RECORDS:
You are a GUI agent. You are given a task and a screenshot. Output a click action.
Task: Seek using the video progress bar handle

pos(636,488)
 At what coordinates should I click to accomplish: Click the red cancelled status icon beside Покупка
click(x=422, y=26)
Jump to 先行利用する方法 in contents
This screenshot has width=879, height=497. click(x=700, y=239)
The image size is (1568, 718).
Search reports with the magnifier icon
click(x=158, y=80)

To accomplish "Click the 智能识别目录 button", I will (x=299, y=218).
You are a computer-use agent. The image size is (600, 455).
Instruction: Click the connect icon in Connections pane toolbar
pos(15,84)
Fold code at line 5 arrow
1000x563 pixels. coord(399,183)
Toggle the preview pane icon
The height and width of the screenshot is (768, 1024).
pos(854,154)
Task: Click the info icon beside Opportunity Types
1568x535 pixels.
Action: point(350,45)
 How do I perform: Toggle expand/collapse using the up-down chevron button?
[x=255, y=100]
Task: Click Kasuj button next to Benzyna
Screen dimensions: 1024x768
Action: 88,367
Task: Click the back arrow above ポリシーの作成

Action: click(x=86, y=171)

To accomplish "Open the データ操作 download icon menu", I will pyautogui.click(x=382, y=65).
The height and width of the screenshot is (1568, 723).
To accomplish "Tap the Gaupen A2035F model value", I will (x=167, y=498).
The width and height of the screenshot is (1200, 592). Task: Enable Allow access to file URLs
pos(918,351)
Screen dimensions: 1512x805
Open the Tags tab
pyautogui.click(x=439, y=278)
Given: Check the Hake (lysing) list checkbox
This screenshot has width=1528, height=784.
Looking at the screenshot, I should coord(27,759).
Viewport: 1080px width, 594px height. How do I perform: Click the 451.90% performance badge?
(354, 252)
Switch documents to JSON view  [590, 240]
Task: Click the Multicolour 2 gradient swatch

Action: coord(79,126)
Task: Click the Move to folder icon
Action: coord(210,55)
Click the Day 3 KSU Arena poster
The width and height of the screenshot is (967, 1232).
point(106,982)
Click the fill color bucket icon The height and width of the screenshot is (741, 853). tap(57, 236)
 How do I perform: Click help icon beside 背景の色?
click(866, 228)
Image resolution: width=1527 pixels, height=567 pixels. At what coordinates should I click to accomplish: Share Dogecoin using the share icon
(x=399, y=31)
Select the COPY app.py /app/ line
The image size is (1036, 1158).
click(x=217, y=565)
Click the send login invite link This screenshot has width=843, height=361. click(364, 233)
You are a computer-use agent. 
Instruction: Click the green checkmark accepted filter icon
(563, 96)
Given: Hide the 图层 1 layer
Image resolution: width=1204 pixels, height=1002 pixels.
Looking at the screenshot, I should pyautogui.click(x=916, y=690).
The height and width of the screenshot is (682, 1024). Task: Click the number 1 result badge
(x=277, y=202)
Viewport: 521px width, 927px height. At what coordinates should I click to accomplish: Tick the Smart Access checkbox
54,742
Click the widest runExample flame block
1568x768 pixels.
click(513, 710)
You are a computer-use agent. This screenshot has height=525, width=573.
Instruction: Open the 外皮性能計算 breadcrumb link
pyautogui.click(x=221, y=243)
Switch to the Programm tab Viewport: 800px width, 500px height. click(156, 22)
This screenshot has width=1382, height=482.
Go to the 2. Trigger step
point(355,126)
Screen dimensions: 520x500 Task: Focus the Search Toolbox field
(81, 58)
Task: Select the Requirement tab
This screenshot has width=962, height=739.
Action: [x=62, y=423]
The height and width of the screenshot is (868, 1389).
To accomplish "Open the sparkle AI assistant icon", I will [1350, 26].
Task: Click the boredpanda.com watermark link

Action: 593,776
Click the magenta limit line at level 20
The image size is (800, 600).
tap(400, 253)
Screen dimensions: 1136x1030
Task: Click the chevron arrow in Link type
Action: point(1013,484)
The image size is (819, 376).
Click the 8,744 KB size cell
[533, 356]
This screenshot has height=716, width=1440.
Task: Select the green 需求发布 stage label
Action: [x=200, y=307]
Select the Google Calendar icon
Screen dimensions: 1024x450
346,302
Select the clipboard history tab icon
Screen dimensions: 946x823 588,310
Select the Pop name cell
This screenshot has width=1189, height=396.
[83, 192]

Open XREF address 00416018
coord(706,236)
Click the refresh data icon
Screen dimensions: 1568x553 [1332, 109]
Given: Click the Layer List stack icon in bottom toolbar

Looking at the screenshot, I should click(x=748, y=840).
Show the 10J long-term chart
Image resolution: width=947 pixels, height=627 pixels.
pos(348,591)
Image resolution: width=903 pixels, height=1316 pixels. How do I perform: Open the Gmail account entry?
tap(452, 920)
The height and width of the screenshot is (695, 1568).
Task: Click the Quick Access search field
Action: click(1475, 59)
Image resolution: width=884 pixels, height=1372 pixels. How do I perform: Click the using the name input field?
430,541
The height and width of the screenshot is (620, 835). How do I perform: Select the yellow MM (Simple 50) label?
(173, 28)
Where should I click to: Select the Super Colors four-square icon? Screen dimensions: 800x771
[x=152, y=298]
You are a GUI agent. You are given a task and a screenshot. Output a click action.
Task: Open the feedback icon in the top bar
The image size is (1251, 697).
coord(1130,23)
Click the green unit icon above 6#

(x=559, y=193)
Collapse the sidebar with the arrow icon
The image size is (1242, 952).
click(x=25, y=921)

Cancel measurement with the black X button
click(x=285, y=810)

EXERCISE: Whatever else the listing above holds, retype exactly only the lines from the one containing "The height and width of the screenshot is (620, 835)." to the one containing "Task: Open the feedback icon in the top bar", both ends kept.

COMPLETED EXERCISE:
The height and width of the screenshot is (620, 835). How do I perform: Select the yellow MM (Simple 50) label?
(173, 28)
Where should I click to: Select the Super Colors four-square icon? Screen dimensions: 800x771
[x=152, y=298]
You are a GUI agent. You are given a task and a screenshot. Output a click action.
Task: Open the feedback icon in the top bar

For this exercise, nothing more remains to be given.